As an introduction, a short note on the network’s name will be in place. To classic theorists of media like Walter Benjamin and Marshall McLuhan, the term “sensorium” is frequently used in reference to the human sensorium. That is, the human apparatus of sense perception, the alterations of which both thinkers relate to innovations in technology: “Thus technology has subjected the human sensorium to a complex kind of training. There came a day when a new and urgent need for stimuli was met by the film”, Benjamin writes in “On Some Motifs in Baudelaire” (s. 175). In Understanding Media: Extensions of Man from 1964 McLuhan addresses the human sensorium as something entangled with both media technologies and the physical world around us, or, as he writes four years earlier in Explorations in Communication (ed. Edmund Carpenter, Marshall McLuhan 1960): “Movies and TV complete the cycle of mechanization of the human sensorium. With the omnipresent ear and the moving eye, we have abolished writing, the specialized acoustic-visual metaphor that established the dynamics of Western civilization.”

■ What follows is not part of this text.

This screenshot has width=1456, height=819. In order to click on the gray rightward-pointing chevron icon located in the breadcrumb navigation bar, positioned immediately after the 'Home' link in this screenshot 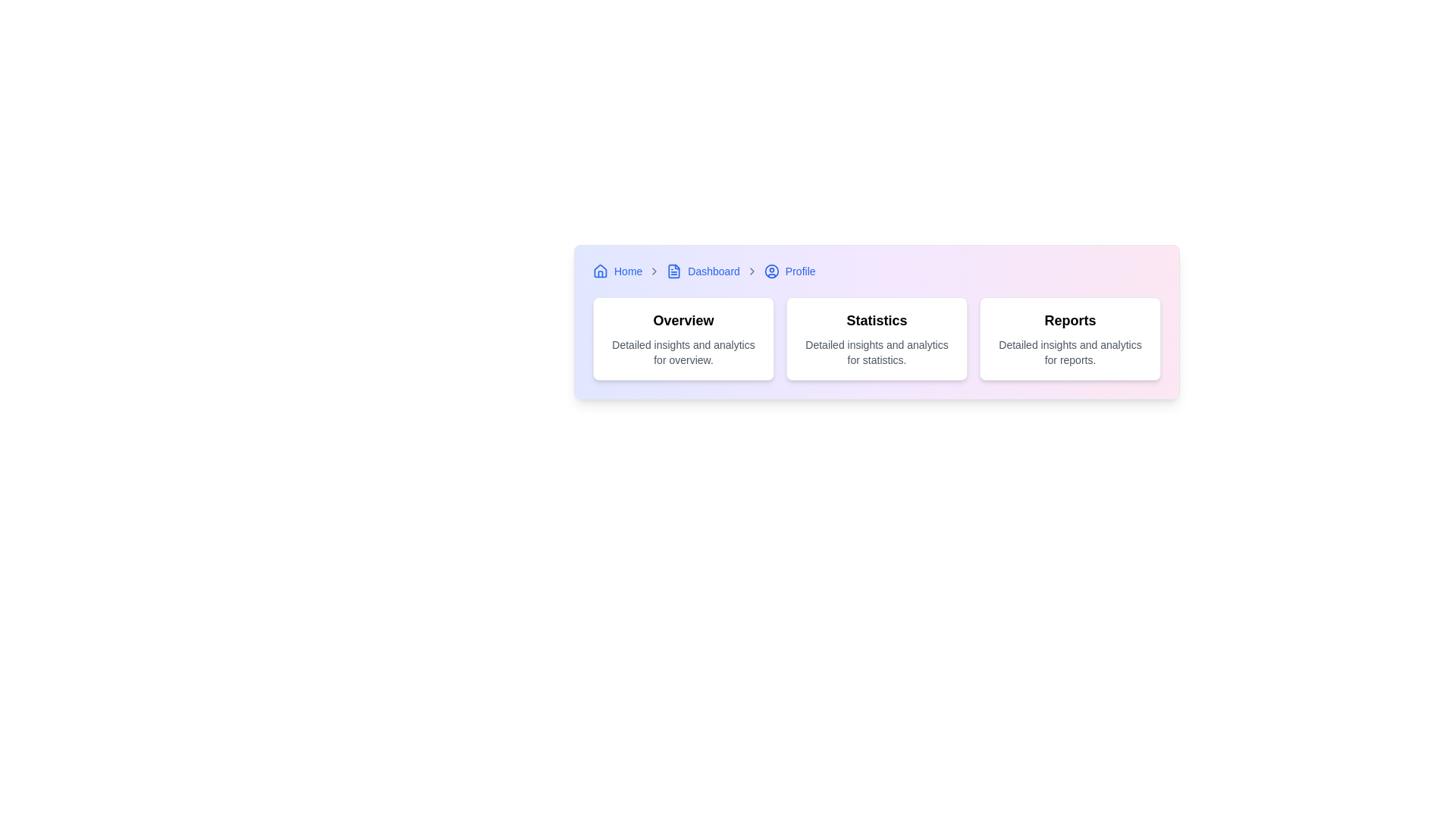, I will do `click(654, 271)`.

In recent years, scholars from the theoretical fields of post humanism and media philosophy has reverted to the idea of the sensorium, but somewhat in opposition to the anthropocentric notion used by Benjamin and McLuhan. Luciana Parisi, for instance, in her book Contagious Architecture, Computation, Aesthetics, and Space (2013), has written about what happens to the human perceptive sensorium when it is sparked by digital media, nanoengineering and biological post cybernetic control systems and transformed into what might better be described as a bionic sensorium – a thought explored in Jenny Jarlsdotter Wikström’s contribution to this issue of Sensorium Journal.

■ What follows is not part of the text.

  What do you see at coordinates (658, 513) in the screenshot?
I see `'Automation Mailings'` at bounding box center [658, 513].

Obviously, the history of the word Sensorium goes further back than Walter Benjamin’s writings. In his book Speaking Into the Air (1999), John Durham Peters draws attention to the use of the concept in Isaac Newton’s description of universal gravitation from Principa (1687). Newton, in his explanation of gravity and its operation as something passing “an insensible fluid”, speaks of a cosmic medium or, literally, a “sensorium dei”. This “sensorium dei” ties us to our surroundings – a thought that is echoed in Benjamin and McLuhan’s concept of sensorium, although God is now out of the picture and the merging of the mental and corporeal dimensions is replaced by the human sensory apparatus and media technology.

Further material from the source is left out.